■ WHAT TO PRODUCE: Every line in the records below that holds "computer" must be identified and copied.

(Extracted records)
============
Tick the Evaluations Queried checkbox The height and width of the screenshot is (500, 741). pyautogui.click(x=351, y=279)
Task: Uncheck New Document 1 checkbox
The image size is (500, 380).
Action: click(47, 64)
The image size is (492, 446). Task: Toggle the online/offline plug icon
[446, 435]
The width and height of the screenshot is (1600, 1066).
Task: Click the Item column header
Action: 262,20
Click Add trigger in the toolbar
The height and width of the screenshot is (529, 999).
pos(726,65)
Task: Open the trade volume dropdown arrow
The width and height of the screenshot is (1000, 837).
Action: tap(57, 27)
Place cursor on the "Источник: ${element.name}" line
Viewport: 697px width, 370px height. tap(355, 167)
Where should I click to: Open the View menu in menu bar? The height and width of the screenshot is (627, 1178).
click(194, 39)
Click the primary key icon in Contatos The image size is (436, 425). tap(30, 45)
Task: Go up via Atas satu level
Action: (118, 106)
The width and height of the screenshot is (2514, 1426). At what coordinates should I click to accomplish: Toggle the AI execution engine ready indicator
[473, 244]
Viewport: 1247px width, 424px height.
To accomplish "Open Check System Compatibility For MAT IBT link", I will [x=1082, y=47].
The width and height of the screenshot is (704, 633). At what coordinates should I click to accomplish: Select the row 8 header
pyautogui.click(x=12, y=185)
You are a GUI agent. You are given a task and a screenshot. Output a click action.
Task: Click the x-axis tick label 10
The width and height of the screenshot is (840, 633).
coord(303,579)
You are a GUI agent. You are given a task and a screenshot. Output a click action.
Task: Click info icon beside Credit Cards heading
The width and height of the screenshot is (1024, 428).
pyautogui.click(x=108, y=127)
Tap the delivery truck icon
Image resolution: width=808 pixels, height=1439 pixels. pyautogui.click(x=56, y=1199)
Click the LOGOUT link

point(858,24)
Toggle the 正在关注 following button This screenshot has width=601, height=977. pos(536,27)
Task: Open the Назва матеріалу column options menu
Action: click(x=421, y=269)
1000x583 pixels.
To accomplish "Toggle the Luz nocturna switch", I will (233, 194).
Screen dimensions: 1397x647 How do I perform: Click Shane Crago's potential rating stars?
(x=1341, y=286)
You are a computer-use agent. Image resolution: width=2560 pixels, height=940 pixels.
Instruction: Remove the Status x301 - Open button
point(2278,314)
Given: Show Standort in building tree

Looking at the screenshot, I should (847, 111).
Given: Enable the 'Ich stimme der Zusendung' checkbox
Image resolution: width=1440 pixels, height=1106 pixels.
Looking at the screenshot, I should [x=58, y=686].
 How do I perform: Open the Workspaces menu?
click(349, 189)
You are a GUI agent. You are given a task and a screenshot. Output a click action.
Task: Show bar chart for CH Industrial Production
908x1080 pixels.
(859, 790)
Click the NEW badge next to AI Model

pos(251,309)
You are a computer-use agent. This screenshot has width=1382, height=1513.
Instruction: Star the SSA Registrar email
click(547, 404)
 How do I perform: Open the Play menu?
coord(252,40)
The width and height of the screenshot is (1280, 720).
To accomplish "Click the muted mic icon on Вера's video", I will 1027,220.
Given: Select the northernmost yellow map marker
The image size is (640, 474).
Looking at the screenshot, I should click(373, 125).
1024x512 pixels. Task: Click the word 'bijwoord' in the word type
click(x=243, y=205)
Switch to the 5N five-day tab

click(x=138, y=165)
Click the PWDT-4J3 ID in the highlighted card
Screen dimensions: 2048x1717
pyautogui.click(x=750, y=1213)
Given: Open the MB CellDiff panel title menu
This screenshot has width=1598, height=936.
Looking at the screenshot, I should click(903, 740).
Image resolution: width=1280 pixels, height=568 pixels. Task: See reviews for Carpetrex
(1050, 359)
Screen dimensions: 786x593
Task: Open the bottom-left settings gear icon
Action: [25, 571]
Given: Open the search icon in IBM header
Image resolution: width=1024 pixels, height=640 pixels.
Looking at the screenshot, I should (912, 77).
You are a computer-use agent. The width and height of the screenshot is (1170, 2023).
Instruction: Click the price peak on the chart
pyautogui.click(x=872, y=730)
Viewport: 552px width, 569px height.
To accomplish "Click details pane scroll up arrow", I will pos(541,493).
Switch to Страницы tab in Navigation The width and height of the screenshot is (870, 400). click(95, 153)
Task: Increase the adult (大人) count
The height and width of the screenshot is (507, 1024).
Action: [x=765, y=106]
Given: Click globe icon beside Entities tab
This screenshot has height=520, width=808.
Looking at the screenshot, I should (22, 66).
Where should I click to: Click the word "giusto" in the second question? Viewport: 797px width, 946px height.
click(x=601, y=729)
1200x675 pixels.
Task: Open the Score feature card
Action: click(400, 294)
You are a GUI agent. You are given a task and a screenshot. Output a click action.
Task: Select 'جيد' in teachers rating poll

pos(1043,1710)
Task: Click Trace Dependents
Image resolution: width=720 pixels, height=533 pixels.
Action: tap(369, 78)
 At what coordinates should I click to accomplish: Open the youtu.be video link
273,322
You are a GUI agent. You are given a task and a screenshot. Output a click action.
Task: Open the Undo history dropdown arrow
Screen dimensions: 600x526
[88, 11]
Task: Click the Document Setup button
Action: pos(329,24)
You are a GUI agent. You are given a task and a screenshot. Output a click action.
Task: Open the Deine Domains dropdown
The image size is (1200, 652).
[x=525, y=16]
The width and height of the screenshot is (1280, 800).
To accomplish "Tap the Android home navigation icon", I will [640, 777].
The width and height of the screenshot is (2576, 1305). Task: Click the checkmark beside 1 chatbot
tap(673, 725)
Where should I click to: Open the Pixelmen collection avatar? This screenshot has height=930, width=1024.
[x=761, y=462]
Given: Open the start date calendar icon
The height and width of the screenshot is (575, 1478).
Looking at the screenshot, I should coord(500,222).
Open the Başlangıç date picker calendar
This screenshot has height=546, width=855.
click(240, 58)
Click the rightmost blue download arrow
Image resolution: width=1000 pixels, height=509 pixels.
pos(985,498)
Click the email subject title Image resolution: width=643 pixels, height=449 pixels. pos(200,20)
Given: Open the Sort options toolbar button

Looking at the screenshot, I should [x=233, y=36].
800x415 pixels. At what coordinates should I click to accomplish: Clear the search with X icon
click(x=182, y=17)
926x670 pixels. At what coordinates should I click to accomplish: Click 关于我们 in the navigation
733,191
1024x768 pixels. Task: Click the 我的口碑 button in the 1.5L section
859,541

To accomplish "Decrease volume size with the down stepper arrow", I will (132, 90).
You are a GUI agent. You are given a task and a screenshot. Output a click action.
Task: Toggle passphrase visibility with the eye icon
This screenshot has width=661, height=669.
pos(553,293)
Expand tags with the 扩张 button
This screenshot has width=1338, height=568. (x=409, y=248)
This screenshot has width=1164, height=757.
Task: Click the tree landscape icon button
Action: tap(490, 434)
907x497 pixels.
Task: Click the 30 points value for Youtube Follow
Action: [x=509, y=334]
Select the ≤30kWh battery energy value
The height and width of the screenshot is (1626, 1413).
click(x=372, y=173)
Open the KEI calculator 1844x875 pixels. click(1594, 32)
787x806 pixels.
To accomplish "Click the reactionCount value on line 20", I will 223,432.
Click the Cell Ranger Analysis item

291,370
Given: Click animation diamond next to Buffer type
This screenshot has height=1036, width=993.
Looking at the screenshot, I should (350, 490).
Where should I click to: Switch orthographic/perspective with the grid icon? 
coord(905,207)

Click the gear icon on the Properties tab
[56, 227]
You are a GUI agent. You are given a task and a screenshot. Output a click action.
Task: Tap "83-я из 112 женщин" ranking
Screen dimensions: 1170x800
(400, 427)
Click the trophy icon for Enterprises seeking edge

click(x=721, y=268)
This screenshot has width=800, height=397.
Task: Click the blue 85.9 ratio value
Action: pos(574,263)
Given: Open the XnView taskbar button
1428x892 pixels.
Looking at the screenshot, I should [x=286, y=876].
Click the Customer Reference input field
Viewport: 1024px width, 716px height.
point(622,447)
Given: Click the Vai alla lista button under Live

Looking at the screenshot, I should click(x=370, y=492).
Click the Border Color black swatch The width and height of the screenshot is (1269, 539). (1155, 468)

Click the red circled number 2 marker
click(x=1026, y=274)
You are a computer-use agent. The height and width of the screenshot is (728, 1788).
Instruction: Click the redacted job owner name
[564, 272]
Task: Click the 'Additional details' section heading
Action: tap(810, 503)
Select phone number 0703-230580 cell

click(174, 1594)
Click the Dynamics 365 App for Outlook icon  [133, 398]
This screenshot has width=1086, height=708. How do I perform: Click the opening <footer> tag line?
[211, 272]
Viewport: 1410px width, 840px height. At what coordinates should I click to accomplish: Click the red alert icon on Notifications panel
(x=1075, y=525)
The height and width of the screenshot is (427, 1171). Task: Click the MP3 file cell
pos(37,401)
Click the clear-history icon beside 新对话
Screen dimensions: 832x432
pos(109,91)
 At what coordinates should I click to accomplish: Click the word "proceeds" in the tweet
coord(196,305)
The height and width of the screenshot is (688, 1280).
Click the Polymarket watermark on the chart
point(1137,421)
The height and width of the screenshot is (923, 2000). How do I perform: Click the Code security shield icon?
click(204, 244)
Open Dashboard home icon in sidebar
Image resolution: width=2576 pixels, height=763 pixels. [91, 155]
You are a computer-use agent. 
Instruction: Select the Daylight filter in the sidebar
============
■ RESPONSE TO THIS TASK:
You are a computer-use agent. Image resolution: width=2560 pixels, height=940 pixels.
You are a computer-use agent. This screenshot has width=1382, height=1513.
You are a computer-use agent. The width and height of the screenshot is (1170, 2023).
You are a computer-use agent. The height and width of the screenshot is (728, 1788).
You are a computer-use agent. 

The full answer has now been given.